[Directions]
**A.** In the extract on chronic cough in children, how long must a resistant cough last to be defined as chronic?
**B.** Rewrite the passage of the extract on chronic cough in children starting at "Children with a complaint of chronic cough are" and ending at "frequently (4, 5).", substituting "pulmonologists" for "pediatricians".

[Extract to read]
--
Chronic cough is a frequent reason for medical referrals in childhood. In patients who do not have signs or symptoms of an underlying respiratory system disease and who do not respond to experimental treatment, psychogenic cough should be considered. In this paper, four patients who were referred to our department with a prediagnosis of psychogenic cough, found to have tic disorder as a result of the assessments performed and improved with antipsychotic medication are presented. The differantial diagnosis of chronic cough in children should include tic disorders as well as psychogenic cough. Tic disorders can be diagnosed easily with detailed history and their response to medical treatment is rather satisfactory. Recognition of these disorders by pediatricians will minimize erroneous diagnoses and inappropriate therapies in children with a complaint of chronic cough. (Turk Pediatri Ars 2015; 50: 176-9)

Keywords: Differential diagnosis, chronic cough, tic

Introduction

Chronic cough which is one of the frequent reasons for medical referal is defined as resistant cough lasting for longer than three weeks (1). While infections, coryza, gastroesophageal reflux and asthma are reported to be common causes of chronic cough, conditions which can not be associated with the respiratory system or another systemic disease may also cause to chronic cough (1, 2).

Children with a complaint of chronic cough are generally evaluated by pediatricians repeatedly and chest x-ray, computarized tomography and blood tests are performed and treatment with antibiotics, bronchodilatators and antiinflammatory drugs is administered (3). In cases where the signs and symptoms of an underlying lung disease can not be found and in cases where there is no response to empirical treatment, psychogenic cough is considered frequently (4, 5).

In this article, the diagnostic and therapeutic process of four patients who presented to different pediatrics clinics with a complaint of cough lasting for longer than one month, whose physical examinationes, radiological examinations, lung function tests and blood and allergy tests revealed no pathology, who did not respond to drug treatment and were referred to our clinic with a prediagnosis of psychogenic cough and were diagnosed with "tic disorder" as a result of assessments is reported.

Case 1

A nine-year old male patient presented with involuntary mild cough which occured in the form of attacks during the day time which had been lasting for the last six months. It was learned that cough completely disappeared during sleep and its frequency was reduced when he concentrated in any activity. In the detailed history taken from the family, it was found that the patient had motor tics including blinking, sniffing and twisting the neck which occasionally occured and disappeared since the age of six years and carried the symptoms of attention deficit hyperactivity disorder (ADHD). No motor tic was observed at the time of presentation at our clinic. The cough was evaluated to be vocal tic considering the patient's history, cough features and course and accompanying motor tics. A diagnosis of Tourette syndrome was made according to the DSM-IV diagnostic criteria and haloperidol treatment was initiated (6). Cough which was decreased in frequency in the second week of treatment disappeared completely in the fifth week (Table 1).
--
[Dataset content]
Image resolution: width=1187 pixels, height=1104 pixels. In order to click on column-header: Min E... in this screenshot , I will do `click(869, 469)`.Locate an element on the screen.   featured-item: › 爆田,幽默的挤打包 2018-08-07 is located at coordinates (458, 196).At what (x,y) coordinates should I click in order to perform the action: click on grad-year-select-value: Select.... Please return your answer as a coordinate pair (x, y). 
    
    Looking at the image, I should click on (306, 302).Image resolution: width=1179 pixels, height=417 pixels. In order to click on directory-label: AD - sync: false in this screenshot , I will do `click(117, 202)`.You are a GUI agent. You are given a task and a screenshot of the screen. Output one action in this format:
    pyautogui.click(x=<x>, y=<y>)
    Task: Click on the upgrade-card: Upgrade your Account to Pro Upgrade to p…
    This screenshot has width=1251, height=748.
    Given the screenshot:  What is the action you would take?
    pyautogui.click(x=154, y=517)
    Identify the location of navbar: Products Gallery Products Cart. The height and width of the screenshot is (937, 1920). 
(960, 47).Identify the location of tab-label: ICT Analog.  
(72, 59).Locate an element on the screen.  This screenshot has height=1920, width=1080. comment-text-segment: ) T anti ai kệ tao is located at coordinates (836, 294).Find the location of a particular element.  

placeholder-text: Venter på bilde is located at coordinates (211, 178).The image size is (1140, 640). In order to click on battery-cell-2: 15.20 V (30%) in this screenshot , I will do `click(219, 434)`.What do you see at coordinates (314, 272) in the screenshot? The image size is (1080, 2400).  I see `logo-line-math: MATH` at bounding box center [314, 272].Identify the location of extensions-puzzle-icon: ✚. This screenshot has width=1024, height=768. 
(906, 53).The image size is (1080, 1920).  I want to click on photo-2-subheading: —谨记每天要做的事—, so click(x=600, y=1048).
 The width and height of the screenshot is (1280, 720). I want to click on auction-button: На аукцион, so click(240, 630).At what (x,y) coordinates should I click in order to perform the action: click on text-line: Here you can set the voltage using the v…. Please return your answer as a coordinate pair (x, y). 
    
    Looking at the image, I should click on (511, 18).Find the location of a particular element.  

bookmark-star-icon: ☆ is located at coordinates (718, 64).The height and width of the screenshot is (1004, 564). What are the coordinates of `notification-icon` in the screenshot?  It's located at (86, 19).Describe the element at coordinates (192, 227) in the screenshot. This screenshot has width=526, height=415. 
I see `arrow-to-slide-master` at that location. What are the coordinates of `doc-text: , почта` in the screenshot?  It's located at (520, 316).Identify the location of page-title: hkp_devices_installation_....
--
[Answers by item]
**A.** Longer than three weeks.

**B.**
Children with a complaint of chronic cough are generally evaluated by pulmonologists repeatedly and chest x-ray, computarized tomography and blood tests are performed and treatment with antibiotics, bronchodilatators and antiinflammatory drugs is administered (3). In cases where the signs and symptoms of an underlying lung disease can not be found and in cases where there is no response to empirical treatment, psychogenic cough is considered frequently (4, 5).